The task: Check the listing below for lines that hold "AIリライト". How many are there? Please give only the number.

Source material:
■ ■ ■ ■ ■ ■ ■

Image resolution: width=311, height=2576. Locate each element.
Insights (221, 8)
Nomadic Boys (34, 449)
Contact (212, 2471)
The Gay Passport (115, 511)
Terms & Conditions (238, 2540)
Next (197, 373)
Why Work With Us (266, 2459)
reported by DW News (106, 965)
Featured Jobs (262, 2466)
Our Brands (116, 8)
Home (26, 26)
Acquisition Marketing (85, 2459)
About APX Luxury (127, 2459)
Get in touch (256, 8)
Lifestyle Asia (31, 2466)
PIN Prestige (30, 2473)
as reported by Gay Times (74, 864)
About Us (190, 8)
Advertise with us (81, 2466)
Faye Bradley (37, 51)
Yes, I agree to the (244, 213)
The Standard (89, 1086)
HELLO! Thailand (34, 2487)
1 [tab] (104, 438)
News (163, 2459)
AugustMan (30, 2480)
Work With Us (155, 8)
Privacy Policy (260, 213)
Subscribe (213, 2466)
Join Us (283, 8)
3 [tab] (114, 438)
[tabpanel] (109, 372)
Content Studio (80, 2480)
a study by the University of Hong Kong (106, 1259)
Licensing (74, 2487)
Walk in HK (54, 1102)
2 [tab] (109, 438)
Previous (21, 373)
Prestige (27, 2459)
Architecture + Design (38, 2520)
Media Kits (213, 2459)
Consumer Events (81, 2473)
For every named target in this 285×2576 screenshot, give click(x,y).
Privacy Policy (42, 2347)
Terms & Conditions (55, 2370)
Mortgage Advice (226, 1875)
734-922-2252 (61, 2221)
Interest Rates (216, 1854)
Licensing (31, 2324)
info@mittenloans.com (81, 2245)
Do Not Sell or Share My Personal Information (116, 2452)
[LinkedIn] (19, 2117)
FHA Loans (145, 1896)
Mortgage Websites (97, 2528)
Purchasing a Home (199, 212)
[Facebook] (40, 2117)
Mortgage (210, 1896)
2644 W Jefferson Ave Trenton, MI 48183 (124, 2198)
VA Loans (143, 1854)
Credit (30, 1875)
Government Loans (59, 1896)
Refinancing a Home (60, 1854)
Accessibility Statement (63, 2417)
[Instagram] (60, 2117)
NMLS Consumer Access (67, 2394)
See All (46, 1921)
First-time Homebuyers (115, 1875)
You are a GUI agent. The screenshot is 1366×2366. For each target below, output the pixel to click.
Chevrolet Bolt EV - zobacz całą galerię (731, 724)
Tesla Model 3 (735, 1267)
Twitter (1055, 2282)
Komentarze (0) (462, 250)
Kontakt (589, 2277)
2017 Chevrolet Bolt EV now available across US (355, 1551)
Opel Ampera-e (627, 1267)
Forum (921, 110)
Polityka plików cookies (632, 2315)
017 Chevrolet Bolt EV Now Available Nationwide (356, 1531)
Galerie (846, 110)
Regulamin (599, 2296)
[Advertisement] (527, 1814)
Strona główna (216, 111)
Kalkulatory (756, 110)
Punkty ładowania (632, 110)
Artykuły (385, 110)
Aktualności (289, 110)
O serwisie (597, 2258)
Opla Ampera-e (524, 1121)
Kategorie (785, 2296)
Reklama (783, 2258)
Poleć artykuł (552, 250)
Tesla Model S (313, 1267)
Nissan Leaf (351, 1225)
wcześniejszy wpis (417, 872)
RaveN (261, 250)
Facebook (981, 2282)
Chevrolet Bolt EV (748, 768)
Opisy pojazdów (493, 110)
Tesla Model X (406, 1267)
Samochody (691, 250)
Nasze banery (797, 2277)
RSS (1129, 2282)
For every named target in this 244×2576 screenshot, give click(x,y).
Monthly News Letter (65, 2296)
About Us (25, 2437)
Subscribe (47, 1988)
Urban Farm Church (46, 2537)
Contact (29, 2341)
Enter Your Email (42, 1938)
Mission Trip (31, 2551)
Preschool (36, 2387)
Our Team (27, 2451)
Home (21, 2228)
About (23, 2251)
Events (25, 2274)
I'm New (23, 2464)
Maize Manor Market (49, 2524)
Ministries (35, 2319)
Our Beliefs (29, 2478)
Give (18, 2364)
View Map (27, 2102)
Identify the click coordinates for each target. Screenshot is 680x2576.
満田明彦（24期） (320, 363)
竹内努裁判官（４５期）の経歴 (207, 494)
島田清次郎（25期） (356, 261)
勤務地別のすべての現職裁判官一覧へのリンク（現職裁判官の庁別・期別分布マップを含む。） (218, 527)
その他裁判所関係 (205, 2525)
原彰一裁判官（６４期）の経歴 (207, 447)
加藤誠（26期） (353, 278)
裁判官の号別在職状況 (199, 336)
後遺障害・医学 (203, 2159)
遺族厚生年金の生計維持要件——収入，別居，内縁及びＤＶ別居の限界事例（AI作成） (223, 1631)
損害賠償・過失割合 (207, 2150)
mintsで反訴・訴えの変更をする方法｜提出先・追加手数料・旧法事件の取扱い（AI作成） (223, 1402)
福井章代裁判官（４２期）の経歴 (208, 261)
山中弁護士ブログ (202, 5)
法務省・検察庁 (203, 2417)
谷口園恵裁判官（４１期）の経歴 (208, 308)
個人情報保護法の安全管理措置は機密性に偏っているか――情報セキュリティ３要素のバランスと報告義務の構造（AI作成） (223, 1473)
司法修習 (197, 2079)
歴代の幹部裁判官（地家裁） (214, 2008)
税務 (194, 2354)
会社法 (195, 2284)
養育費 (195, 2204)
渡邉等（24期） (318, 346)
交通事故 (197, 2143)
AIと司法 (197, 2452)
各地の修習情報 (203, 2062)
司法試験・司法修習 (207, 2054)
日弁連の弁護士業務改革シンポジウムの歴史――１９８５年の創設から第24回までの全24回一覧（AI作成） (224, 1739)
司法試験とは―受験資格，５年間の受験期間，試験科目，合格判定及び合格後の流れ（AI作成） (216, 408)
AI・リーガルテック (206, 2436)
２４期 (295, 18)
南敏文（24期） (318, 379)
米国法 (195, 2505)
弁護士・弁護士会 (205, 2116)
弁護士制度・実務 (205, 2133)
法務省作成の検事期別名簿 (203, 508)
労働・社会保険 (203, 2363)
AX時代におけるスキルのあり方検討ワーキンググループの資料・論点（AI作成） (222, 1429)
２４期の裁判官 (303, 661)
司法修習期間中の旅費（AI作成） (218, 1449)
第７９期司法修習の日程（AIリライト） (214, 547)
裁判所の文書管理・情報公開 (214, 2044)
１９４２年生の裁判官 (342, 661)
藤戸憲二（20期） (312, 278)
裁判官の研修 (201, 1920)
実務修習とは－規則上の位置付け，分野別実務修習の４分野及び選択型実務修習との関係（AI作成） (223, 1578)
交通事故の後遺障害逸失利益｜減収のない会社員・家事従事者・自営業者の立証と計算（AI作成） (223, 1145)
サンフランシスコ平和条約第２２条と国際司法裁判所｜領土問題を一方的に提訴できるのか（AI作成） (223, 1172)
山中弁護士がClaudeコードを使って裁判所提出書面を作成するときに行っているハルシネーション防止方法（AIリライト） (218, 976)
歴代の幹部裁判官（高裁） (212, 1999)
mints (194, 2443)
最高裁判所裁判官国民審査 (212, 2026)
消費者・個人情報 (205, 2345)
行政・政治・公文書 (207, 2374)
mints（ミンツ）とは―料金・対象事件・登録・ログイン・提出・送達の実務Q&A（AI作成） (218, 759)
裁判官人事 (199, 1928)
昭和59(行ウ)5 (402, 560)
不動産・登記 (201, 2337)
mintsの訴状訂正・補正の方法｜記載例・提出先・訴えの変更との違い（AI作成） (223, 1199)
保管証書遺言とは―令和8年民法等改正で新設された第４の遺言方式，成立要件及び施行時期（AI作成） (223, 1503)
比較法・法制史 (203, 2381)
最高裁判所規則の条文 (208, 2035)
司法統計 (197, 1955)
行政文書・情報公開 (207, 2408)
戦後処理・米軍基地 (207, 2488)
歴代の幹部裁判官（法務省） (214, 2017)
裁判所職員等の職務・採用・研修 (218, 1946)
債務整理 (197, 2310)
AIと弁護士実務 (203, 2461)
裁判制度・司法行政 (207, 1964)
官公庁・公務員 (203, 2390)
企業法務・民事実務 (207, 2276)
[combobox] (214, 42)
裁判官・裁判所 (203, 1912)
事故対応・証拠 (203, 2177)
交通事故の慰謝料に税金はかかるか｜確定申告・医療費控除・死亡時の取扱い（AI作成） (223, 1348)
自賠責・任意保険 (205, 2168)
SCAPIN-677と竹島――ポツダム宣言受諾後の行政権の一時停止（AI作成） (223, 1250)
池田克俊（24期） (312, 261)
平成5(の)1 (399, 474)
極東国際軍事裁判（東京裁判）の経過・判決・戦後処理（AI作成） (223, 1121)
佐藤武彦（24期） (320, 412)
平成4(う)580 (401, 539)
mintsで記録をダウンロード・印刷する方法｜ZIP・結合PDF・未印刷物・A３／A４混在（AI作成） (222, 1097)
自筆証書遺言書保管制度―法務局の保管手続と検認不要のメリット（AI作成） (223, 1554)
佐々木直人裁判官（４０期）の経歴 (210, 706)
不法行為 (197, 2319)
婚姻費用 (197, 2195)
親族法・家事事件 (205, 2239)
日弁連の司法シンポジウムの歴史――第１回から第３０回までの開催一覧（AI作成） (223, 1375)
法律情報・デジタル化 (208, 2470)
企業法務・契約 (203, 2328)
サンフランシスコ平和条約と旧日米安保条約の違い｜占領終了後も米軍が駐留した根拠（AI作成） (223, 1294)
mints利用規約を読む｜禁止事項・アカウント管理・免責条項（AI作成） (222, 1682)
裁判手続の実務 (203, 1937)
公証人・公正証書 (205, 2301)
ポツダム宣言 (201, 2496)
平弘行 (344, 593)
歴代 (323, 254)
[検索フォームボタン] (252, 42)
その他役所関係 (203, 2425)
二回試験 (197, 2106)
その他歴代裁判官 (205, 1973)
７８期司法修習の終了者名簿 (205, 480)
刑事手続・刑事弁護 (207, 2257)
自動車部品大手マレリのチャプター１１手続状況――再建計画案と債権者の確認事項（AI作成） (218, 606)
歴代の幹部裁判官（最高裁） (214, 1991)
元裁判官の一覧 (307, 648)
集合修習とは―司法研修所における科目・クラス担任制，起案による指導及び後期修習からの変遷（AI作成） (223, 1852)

■ ■ ■ ■ ■ ■ ■

Exercise solution: 2